What is required
Reproduce the lines from the line with "You are a computer-use agent. Viewport: 484px" to the line with "click(540, 181)", including both of those lines.
☆ ☆ ☆ ☆ ☆ ☆ ☆
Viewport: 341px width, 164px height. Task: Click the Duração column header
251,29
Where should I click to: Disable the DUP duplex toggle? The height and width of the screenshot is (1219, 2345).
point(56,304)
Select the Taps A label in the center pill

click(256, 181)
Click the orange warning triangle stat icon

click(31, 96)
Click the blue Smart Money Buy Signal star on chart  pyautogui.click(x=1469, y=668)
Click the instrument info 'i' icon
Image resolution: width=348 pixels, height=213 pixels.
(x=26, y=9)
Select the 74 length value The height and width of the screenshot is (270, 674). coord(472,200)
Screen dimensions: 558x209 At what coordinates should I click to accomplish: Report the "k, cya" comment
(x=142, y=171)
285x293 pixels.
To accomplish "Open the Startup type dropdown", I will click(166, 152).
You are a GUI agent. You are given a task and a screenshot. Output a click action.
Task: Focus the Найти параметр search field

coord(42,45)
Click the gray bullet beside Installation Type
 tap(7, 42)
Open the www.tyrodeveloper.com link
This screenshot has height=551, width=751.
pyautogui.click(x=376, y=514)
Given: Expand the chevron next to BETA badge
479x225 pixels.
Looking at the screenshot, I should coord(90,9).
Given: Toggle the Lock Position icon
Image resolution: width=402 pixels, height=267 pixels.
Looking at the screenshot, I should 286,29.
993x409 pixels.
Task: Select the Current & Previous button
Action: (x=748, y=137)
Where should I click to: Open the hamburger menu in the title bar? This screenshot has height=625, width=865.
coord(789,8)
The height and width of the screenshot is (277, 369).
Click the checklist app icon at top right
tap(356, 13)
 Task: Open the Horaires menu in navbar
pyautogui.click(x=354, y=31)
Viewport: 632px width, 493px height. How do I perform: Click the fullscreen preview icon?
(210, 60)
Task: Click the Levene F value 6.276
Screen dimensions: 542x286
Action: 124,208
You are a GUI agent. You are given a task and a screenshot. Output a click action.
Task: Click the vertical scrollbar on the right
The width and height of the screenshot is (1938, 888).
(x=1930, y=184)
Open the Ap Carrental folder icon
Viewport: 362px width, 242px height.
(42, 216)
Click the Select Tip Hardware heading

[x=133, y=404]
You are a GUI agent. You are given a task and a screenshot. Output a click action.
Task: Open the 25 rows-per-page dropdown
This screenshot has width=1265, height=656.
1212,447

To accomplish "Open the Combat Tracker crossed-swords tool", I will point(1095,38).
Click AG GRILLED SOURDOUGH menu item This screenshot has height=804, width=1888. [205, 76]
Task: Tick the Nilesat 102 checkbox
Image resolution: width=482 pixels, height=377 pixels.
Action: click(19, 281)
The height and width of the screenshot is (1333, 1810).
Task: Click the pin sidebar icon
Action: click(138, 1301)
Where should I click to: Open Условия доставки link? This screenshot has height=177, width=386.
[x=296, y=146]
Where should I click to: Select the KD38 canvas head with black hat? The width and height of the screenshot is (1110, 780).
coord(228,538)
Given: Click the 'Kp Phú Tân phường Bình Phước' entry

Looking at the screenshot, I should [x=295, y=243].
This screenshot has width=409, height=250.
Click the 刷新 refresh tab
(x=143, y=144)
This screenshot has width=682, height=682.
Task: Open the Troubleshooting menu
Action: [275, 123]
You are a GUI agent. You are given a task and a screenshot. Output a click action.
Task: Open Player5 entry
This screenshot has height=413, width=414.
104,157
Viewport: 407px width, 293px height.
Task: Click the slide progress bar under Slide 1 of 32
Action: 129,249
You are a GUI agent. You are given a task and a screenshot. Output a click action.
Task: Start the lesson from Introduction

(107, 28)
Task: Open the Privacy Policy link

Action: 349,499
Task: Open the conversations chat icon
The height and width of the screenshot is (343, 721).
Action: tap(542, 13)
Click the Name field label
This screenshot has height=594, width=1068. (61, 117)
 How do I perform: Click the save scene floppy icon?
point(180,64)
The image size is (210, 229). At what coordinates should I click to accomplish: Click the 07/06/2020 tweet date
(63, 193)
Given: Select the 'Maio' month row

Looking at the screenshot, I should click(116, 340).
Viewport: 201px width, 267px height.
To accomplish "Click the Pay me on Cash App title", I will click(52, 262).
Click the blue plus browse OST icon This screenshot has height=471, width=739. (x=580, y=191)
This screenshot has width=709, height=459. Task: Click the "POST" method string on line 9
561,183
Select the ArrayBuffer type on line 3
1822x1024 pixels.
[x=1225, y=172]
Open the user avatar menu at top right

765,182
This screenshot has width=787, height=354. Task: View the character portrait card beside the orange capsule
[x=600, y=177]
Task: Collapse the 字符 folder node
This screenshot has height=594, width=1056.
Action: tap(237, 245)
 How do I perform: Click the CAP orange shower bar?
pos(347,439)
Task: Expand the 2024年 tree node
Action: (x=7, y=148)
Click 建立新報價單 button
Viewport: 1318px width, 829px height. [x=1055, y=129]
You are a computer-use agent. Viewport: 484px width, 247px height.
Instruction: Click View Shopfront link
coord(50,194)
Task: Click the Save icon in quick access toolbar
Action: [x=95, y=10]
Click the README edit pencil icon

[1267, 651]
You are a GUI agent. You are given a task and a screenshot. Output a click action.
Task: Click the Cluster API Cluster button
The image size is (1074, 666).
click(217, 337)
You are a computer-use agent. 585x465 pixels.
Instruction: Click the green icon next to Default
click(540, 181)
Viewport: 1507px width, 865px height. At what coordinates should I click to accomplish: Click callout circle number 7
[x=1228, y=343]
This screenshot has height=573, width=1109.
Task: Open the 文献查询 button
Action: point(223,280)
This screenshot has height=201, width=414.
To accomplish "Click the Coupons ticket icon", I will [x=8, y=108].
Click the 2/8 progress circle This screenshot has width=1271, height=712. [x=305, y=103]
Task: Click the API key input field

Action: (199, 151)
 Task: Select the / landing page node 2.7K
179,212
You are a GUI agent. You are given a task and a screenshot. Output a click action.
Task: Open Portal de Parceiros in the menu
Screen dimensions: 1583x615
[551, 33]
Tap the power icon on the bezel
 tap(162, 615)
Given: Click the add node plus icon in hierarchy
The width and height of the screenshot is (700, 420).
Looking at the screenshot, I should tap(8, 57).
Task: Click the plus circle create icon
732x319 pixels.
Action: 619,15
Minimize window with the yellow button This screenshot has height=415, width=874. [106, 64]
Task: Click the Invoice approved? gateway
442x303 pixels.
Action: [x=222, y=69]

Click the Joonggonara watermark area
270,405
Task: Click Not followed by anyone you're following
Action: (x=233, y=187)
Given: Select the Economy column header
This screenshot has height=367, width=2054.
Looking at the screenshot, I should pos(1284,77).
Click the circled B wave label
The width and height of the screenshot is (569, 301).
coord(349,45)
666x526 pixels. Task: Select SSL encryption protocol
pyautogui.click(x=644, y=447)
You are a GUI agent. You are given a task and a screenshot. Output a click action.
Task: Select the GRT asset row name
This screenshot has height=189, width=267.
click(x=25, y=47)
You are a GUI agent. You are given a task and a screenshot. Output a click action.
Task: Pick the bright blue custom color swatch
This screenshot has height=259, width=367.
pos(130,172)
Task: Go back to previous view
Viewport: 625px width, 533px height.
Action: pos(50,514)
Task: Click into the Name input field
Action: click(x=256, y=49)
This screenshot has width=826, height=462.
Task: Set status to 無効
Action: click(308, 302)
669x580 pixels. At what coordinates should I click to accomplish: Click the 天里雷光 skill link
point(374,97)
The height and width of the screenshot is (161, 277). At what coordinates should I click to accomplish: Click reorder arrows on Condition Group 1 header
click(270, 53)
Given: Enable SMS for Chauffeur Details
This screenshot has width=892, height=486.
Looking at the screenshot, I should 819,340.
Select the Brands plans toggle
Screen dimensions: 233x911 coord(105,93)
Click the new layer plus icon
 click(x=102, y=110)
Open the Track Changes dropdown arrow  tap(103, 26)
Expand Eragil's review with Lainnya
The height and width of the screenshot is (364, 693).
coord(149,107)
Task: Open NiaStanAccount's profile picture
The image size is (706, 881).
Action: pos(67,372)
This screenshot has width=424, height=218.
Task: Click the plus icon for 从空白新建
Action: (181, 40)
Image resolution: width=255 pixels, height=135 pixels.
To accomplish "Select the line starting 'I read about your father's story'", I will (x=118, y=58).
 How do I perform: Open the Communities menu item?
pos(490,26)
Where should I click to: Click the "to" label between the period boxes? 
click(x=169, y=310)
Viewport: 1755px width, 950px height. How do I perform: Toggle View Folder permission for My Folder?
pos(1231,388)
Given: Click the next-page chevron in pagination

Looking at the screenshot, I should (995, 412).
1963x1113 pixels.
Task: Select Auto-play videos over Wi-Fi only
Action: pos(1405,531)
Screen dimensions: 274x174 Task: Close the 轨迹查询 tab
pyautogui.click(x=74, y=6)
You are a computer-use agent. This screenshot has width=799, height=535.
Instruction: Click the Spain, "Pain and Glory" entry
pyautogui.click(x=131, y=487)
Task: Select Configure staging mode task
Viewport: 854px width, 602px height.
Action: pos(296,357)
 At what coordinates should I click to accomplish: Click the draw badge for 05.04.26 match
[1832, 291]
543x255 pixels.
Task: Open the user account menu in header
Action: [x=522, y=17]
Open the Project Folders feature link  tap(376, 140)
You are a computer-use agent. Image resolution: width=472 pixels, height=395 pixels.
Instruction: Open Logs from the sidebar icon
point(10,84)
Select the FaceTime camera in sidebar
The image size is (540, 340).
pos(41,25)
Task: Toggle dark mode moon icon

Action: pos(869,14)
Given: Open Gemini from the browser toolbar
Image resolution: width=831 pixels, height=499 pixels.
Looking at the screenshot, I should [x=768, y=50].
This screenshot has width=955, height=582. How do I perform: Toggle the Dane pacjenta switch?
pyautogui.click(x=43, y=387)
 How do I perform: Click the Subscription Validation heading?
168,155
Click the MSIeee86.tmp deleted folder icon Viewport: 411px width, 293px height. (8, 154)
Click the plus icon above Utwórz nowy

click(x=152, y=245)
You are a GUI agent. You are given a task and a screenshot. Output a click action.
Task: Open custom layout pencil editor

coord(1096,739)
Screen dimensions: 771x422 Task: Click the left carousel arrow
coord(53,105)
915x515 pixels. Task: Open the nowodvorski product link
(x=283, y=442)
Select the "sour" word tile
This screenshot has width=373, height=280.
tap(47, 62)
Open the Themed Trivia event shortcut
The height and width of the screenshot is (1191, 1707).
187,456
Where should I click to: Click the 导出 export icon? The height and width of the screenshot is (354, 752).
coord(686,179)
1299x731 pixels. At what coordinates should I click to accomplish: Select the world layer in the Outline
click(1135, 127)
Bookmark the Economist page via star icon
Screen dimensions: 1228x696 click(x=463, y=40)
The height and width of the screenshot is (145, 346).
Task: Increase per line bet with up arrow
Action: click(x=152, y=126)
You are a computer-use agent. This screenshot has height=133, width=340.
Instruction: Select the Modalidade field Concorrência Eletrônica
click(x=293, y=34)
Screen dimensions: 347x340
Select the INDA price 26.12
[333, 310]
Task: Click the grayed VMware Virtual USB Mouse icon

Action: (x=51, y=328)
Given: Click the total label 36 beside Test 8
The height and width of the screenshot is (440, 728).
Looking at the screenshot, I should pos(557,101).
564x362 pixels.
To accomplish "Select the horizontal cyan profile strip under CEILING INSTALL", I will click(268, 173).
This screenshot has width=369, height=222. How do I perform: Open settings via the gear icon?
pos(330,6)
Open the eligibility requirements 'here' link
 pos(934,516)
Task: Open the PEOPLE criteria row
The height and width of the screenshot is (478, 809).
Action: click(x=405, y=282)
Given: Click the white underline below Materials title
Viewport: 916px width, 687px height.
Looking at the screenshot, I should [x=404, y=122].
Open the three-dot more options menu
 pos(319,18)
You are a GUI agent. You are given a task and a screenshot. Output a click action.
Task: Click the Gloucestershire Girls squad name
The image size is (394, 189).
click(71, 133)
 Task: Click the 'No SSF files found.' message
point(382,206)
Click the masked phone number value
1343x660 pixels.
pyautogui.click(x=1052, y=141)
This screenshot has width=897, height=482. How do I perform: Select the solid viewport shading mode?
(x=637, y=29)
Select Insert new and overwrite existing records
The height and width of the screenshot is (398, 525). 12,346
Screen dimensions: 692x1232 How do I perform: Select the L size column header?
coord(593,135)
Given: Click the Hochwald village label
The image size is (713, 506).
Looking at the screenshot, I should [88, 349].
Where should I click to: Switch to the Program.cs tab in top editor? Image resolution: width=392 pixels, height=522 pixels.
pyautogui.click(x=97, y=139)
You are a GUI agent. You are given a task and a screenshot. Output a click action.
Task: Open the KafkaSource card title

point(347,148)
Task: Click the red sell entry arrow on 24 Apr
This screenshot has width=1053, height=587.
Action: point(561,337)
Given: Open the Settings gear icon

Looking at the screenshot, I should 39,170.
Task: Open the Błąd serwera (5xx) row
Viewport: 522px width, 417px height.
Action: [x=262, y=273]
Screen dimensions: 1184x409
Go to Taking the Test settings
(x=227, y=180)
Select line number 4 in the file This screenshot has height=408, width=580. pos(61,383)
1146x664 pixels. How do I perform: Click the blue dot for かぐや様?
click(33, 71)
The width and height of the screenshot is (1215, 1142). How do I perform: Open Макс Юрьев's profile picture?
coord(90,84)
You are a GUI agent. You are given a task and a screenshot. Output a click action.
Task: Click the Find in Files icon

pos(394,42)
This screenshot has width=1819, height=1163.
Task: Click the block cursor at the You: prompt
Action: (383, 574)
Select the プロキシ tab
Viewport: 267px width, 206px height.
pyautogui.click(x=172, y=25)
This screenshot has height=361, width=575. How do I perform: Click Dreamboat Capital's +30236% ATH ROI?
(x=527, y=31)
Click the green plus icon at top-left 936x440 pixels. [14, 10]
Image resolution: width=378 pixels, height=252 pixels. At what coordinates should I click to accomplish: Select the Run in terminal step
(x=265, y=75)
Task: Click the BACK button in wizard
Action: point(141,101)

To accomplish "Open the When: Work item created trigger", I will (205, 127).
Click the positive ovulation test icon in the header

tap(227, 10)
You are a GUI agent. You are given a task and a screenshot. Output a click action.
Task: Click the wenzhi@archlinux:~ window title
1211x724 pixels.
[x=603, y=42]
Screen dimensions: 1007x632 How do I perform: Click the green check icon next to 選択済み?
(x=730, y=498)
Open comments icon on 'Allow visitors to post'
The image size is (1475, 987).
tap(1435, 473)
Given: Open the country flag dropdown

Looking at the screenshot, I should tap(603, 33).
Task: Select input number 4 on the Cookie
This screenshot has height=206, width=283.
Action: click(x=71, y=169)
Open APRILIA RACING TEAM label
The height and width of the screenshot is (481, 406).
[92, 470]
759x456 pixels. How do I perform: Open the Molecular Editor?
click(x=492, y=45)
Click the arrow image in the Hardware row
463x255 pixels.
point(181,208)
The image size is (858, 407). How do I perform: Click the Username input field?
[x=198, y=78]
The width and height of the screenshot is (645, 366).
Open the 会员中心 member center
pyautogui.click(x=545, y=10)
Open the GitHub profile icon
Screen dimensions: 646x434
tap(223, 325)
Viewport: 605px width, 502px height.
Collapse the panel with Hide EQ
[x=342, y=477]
☆ ☆ ☆ ☆ ☆ ☆ ☆
Complete output
You are a computer-use agent. Viewport: 484px width, 247px height.
Instruction: Click View Shopfront link
coord(50,194)
Task: Click the Save icon in quick access toolbar
Action: [x=95, y=10]
Click the README edit pencil icon

[1267, 651]
You are a GUI agent. You are given a task and a screenshot. Output a click action.
Task: Click the Cluster API Cluster button
The image size is (1074, 666).
click(217, 337)
You are a computer-use agent. 585x465 pixels.
Instruction: Click the green icon next to Default
click(540, 181)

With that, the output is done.